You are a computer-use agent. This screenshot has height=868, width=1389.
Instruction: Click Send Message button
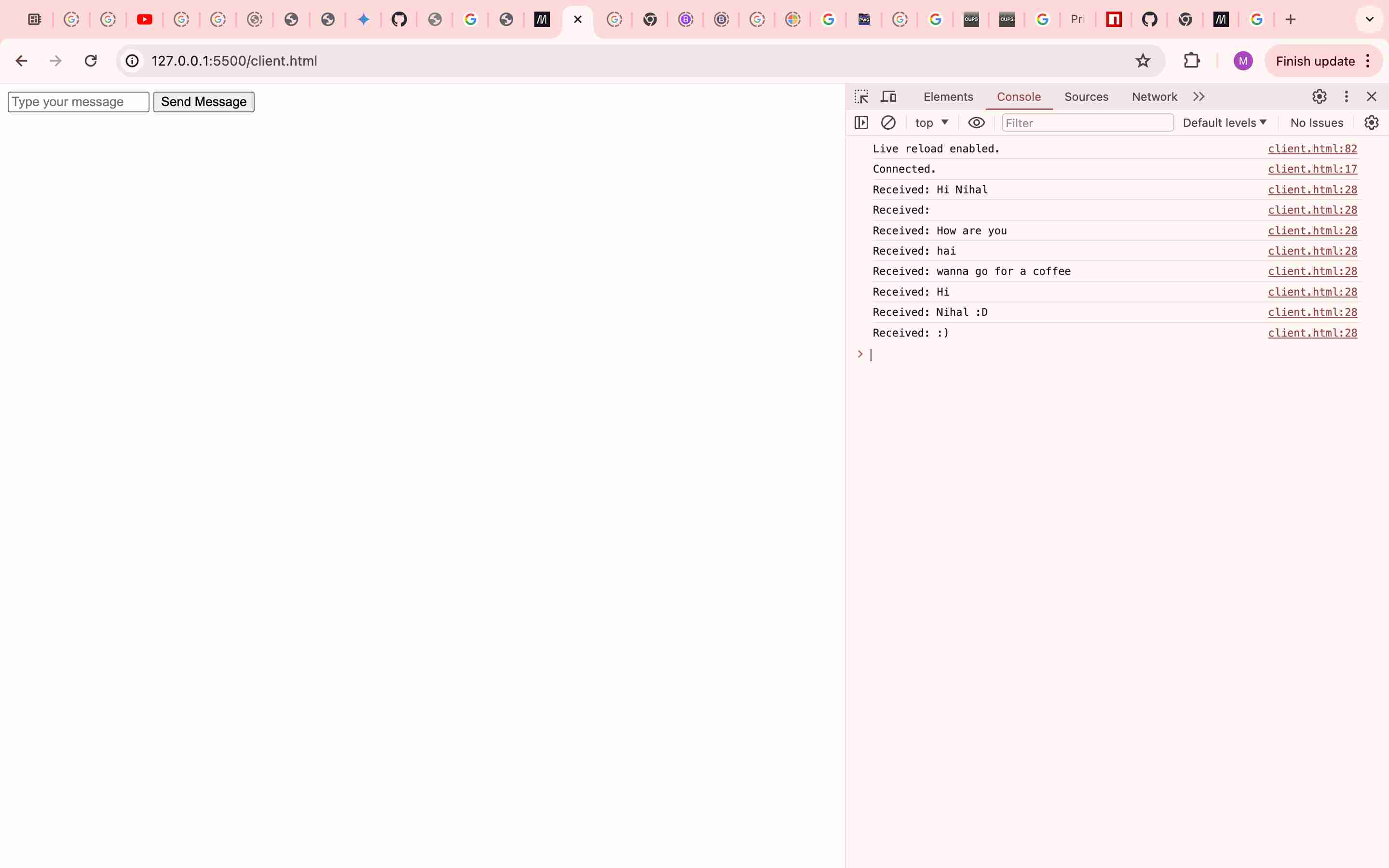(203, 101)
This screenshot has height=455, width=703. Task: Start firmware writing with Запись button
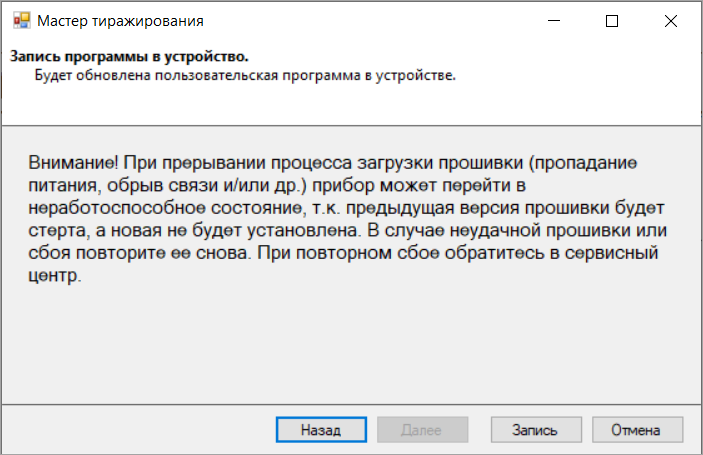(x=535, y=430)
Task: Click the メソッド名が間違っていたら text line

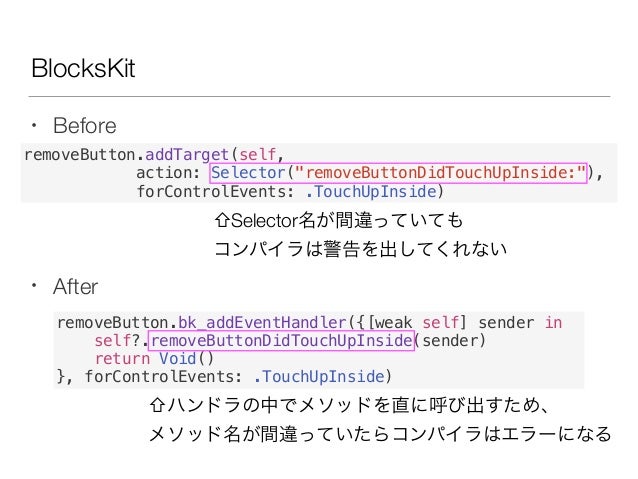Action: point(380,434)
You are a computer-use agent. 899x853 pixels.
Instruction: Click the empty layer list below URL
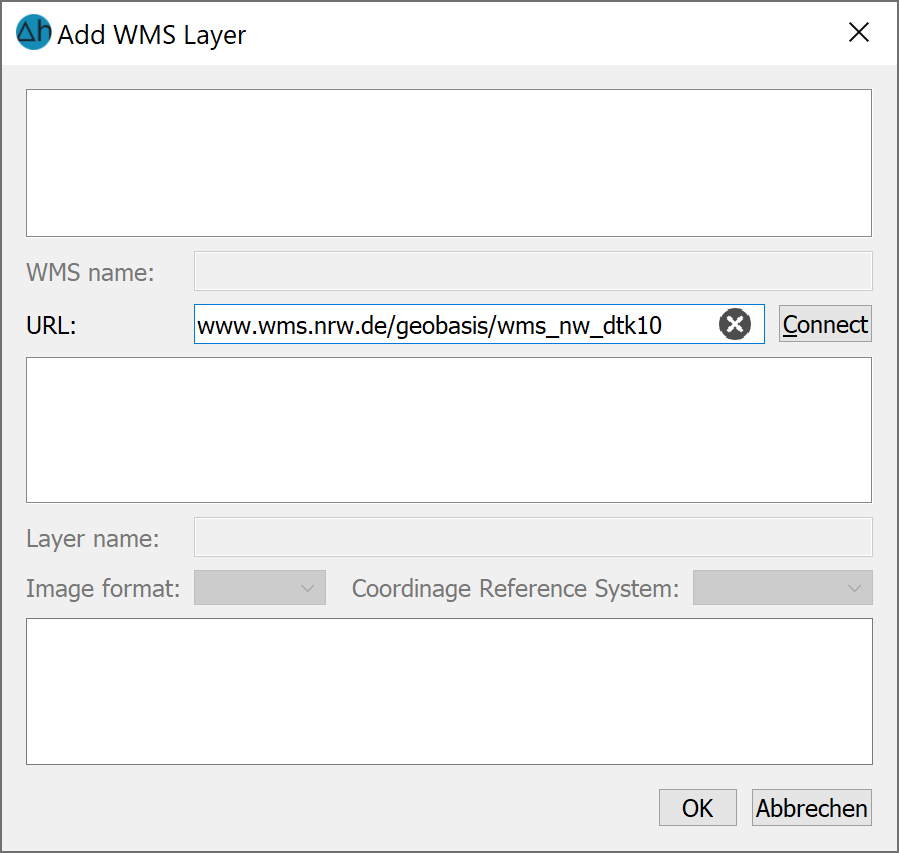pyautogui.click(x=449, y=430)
○ ○ ○
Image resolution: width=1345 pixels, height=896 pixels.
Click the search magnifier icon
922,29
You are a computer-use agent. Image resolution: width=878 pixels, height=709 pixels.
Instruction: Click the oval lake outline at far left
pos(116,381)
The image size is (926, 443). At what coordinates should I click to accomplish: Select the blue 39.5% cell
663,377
○ ○ ○
[Aim of the task]
Go through the listing above and copy each line in which the string "computer" is found.

[Solution for this exercise]
You are a computer-use agent. This screenshot has height=868, width=1389.
You are a computer-use agent. 899x853 pixels.
You are a computer-use agent. Image resolution: width=878 pixels, height=709 pixels.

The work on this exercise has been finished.